INPUT ROWS →
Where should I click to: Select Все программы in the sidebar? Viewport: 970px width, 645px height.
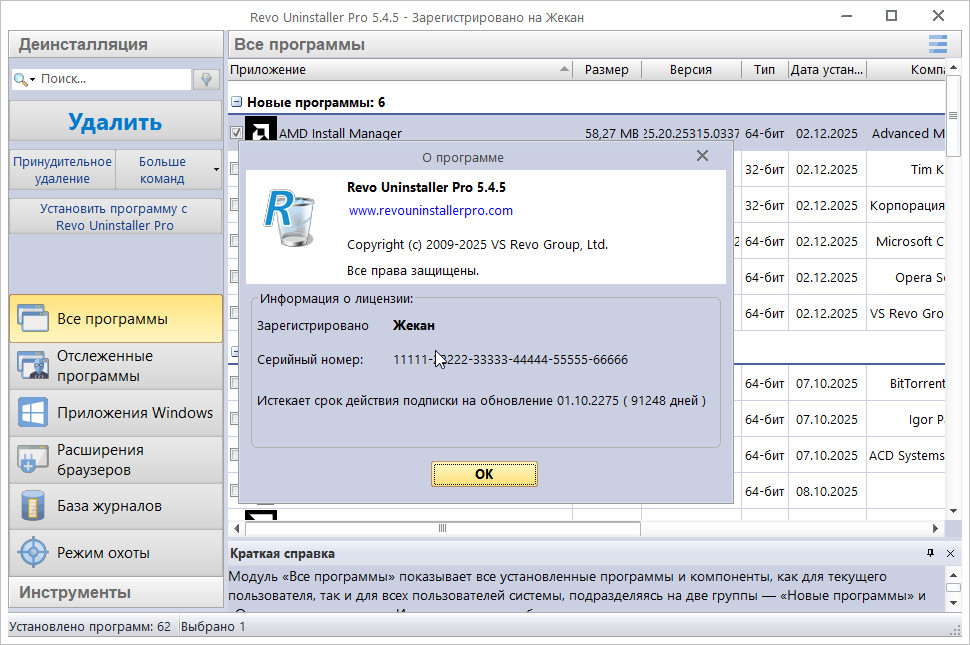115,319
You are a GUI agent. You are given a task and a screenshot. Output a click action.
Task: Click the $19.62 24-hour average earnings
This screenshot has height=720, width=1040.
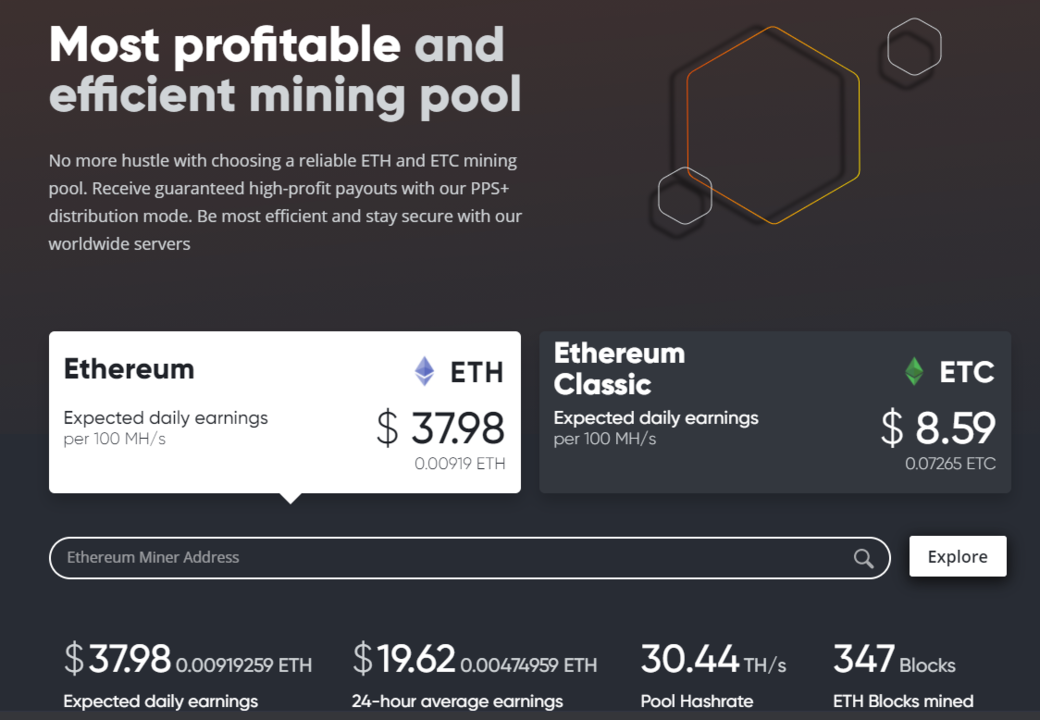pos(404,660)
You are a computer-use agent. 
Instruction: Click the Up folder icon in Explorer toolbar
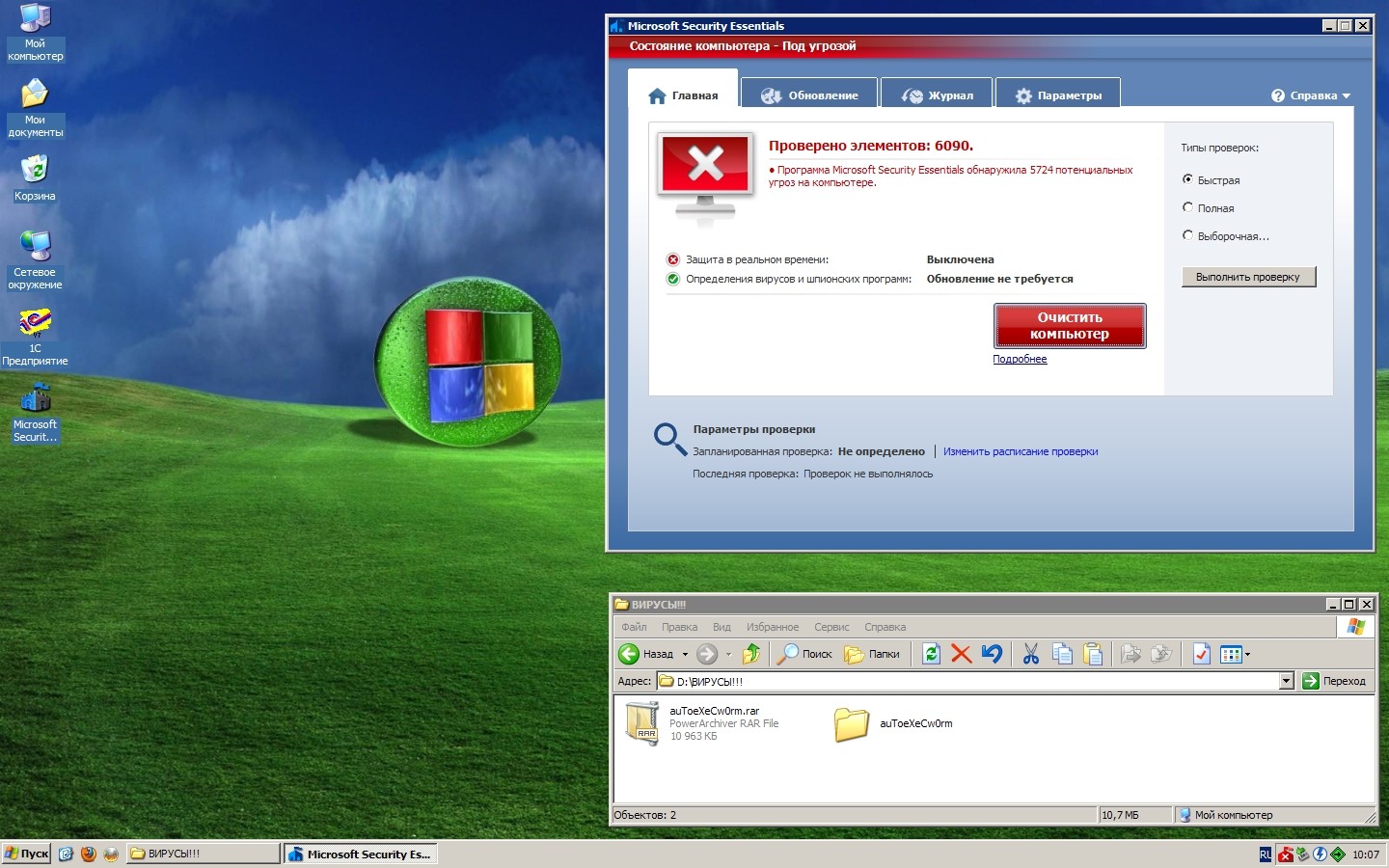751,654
---
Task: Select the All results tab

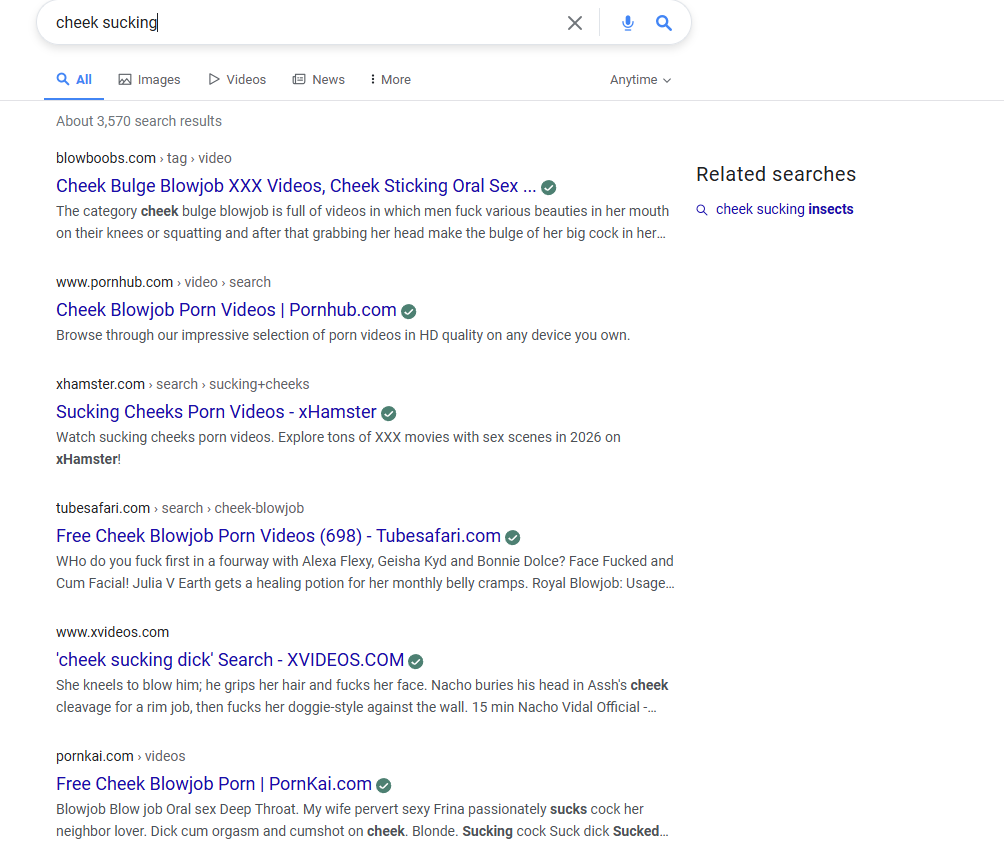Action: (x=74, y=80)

GOAL OF THE EXERCISE →
Could you reproduce, word for word, the stretch of items from the line containing "Where should I" through the line containing "pos(404,660)", including both of those lines? Leave the pictures out.

EXERCISE RESPONSE →
Where should I click to: Select Все программы in the sidebar? Viewport: 970px width, 645px height.
115,319
You are a GUI agent. You are given a task and a screenshot. Output a click action.
Task: Click the $19.62 24-hour average earnings
This screenshot has height=720, width=1040.
pos(404,660)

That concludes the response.